La réponse de Margaret ne se fit pas attendre – à tel point qu'elle devait, j'en étais convaincu, l'avoir préparée pour quelqu'un d'autre:
– Mais elle est d'accord! Il ne peut sûrement pas en être autrement. Mon père est en train de faire, avec toute son intelligence, toute son énergie et son grand courage, exactement ce que la grande Reine avait préparé!
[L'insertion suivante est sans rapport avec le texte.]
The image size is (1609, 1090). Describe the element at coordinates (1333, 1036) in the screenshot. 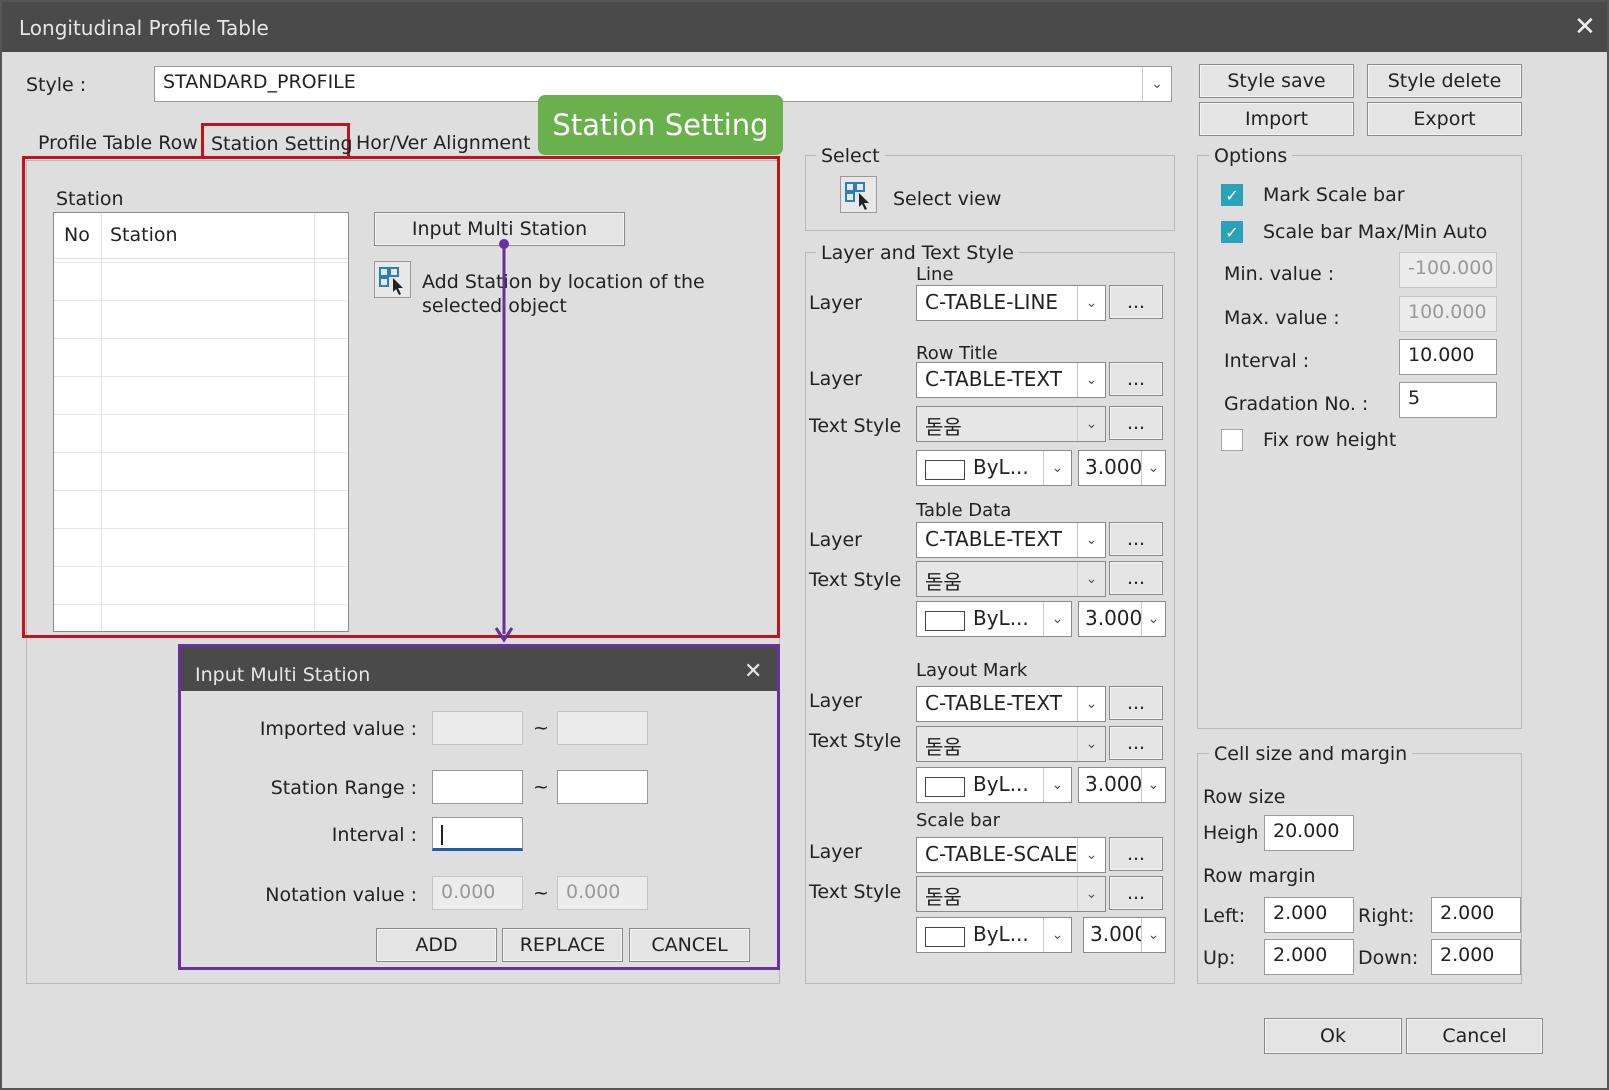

– Mais, répondis-je, ce n'est guère possible. Tout ce qu'elle avait préparé s'appliquait à un tombeau situé à une grande hauteur dans le roc, dans la solitude d'un désert, coupée du monde par tous les moyens imaginables. Elle semble avoir compté sur cet isolement pour s'assurer contre un accident. Sûrement, ici dans un autre pays et un autre siècle, dans des conditions tout à fait différentes, elle peut, dans son anxiété, commettre des erreurs et traiter n'importe lequel d'entre vous – ou d'entre nous – comme elle a fait pour d'autres dans des temps anciens. À notre connaissance, neuf hommes ont été tués de sa propre main ou sur son instigation. Elle peut être impitoyable quand elle veut!
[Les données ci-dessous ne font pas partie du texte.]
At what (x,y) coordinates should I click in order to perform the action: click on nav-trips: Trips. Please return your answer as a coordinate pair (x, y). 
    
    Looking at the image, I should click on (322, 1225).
Ce n'est qu'ensuite, en repensant à cette conversation, que je fus frappé à quel point j'acceptais comme un fait que la Reine Tera ait été un être vivant et conscient. Avant de parler, j'avais craint d'offenser Mr. Trelawny; je fus agréablement surpris de l'entendre me répondre avec un sourire de bonne humeur:
– Mon cher garçon, dans un certain sens, vous avez parfaitement raison. La Reine recherchait incontestablement l'isolement; et, tout bien pesé, il serait préférable que son expérience fût menée comme elle l'avait projetée. Mais pensez simplement à ceci: cela est devenu impossible dès l'instant où l'explorateur hollandais est entré par effraction dans le tombeau. Ce n'est pas moi qui l'ai fait. Je suis innocent de cela, bien que ce soit à l'origine de ma découverte de cette sépulture. Remarquez, je ne prétends pas une seconde que je n'aurais pas agi exactement comme Van Huyn. Je suis entré dans le tombeau par curiosité; et j'y ai pris ce que j'ai pris, poussé par le zèle du collectionneur. Mais rappelez-vous également une chose: à cette époque je ne connaissais pas les intentions de la Reine concernant sa résurrection; je n'avais aucune idée du point jusqu'où elle avait poussé ses préparatifs. Tout cela n'est venu que longtemps après. Mais à ce moment-là, j'ai fait tout ce que j'ai pu pour réaliser ses désirs au maximum. Ma seule crainte est d'avoir mal interprété quelques-unes de ses instructions voilées, d'avoir oublié ou négligé un point. Mais je suis certain d'une chose: je n'ai laissé de côté rien de ce que j'ai pensé devoir être fait; et je n'ai à ma connaissance rien fait qui soit susceptible de contrarier les dispositions de la Reine Tera. Je désire que sa Grande Expérience réussisse. Dans ce but, je n'ai épargné ni ma peine, ni mon temps, ni mon argent – ni ma personne. J'ai supporté des épreuves, bravé des dangers. Toutes les ressources de mon cerveau, toutes mes connaissances et ma science, telles qu'elles sont; tous mes efforts tels qu'ils sont, ont été, et seront consacrés à atteindre ce but. Jusqu'à ce que nous ayons gagné ou perdu dans la grande partie que nous jouons.